Citalopram was Lundbeck's best-selling product at the time. After Lundbeck's basic patent for the citalopram molecule had expired, it only held a number of related process patents which provided a more limited protection. Producers of cheaper, generic versions of citalopram therefore had the possibility to enter the market, which would have brought down the price for the medicine by approximately 90%. According to the Commission, the generic producers agreed with Lundbeck in 2002 not to enter the market in return for substantial payments and other inducements from Lundbeck amounting to tens of millions of euros.
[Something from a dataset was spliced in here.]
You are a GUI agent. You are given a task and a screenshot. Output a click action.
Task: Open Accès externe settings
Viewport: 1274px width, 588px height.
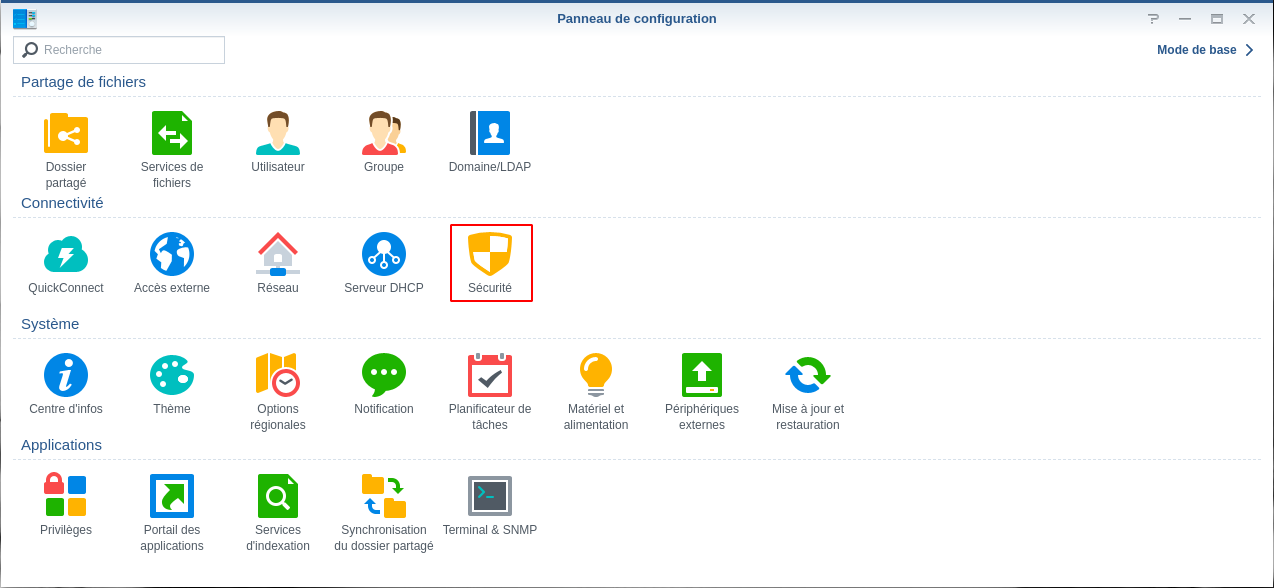pyautogui.click(x=172, y=255)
Internal documents refer to a "club" being formed and "a pile of $$$" to be shared among the participants. Lundbeck paid significant lump sums, purchased generics' stock for the sole purpose of destroying it, and offered guaranteed profits in a distribution agreement. The agreements gave Lundbeck the certainty that the generics producers would stay out of the market for the duration of the agreements without giving the generic producers any guarantee of market entry thereafter. These agreements are very different from other settlements of patent disputes where generic companies are not simply paid off to stay out of the market.